• [Rows]:

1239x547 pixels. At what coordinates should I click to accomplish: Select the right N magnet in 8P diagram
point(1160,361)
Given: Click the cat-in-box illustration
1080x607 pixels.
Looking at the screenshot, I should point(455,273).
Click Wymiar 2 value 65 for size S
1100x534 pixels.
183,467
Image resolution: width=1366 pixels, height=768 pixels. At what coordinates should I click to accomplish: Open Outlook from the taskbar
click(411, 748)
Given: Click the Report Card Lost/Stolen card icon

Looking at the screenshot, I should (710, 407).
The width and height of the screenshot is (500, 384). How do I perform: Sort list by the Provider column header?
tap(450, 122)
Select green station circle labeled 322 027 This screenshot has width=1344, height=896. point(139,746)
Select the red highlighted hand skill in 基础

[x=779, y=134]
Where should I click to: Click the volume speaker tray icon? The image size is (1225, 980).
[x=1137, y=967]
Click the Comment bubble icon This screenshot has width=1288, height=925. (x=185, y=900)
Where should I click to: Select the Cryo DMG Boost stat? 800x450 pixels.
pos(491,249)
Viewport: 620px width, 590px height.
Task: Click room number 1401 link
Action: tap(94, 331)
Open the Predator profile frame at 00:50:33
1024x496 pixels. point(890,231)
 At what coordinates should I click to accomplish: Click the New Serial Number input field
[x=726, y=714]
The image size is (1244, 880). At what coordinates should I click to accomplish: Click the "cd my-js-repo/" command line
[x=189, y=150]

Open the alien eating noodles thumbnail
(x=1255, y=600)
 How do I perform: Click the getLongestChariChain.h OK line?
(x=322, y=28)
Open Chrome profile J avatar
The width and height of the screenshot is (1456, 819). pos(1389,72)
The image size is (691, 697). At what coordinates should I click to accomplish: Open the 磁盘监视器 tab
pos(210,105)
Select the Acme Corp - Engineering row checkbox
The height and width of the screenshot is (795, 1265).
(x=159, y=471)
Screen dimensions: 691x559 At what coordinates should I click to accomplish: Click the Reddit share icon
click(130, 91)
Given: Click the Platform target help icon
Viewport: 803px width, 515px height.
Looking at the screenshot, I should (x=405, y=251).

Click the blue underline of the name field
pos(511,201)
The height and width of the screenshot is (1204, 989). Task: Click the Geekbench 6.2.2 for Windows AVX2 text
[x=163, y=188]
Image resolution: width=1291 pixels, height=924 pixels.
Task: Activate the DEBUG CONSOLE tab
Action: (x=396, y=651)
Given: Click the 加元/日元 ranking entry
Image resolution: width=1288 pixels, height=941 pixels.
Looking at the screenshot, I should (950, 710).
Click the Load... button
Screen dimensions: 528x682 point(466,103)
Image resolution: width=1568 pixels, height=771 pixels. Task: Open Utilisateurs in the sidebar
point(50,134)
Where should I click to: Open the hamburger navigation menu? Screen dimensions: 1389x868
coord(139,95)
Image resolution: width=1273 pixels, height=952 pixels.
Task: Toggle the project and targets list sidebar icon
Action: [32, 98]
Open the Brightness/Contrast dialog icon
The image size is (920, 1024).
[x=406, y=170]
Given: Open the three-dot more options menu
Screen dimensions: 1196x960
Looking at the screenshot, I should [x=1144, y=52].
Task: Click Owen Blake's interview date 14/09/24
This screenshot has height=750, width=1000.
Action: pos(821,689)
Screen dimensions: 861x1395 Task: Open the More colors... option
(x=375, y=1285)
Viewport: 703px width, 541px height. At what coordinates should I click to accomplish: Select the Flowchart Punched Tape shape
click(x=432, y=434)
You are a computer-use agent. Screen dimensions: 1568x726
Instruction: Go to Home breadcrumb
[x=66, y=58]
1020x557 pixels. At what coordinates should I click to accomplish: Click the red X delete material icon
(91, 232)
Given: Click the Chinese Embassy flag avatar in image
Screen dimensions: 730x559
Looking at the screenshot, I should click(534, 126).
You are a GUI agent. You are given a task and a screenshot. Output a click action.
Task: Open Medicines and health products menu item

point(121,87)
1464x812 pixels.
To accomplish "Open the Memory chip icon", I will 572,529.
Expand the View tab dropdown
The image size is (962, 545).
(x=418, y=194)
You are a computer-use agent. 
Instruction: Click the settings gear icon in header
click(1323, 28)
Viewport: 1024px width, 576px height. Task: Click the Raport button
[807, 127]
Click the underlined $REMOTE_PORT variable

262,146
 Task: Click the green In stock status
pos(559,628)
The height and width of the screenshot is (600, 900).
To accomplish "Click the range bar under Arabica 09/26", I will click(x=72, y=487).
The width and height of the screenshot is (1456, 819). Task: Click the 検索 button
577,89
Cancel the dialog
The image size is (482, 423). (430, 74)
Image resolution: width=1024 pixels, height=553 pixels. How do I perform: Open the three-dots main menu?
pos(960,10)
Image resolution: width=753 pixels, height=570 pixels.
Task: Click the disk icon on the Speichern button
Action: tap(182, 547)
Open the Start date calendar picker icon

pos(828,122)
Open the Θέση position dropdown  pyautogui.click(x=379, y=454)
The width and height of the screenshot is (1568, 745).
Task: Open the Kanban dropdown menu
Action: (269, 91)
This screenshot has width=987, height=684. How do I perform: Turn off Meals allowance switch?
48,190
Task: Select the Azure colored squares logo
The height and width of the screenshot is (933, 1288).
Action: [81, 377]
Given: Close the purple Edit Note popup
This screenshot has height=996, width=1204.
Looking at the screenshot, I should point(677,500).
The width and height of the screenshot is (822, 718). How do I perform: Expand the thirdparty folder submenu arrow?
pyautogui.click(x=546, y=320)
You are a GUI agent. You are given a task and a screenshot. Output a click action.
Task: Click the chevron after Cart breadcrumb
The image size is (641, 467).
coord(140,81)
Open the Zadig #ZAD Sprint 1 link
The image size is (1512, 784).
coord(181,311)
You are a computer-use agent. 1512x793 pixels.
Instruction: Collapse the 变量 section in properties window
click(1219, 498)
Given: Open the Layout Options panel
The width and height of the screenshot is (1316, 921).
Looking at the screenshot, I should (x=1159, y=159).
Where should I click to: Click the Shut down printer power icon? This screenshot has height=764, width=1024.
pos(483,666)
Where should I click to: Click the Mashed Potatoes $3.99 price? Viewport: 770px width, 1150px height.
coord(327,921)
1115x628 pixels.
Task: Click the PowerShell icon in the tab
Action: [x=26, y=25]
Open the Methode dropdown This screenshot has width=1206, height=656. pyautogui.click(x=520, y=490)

• [To do]:
Return everything in the listing from the line containing "Select green station" down to the line containing "Action: tap(94, 331)", both lines included, copied character for character.

• [Response below]:
Select green station circle labeled 322 027 This screenshot has width=1344, height=896. point(139,746)
Select the red highlighted hand skill in 基础

[x=779, y=134]
Where should I click to: Click the volume speaker tray icon? The image size is (1225, 980).
[x=1137, y=967]
Click the Comment bubble icon This screenshot has width=1288, height=925. (x=185, y=900)
Where should I click to: Select the Cryo DMG Boost stat? 800x450 pixels.
pos(491,249)
Viewport: 620px width, 590px height.
Task: Click room number 1401 link
Action: tap(94, 331)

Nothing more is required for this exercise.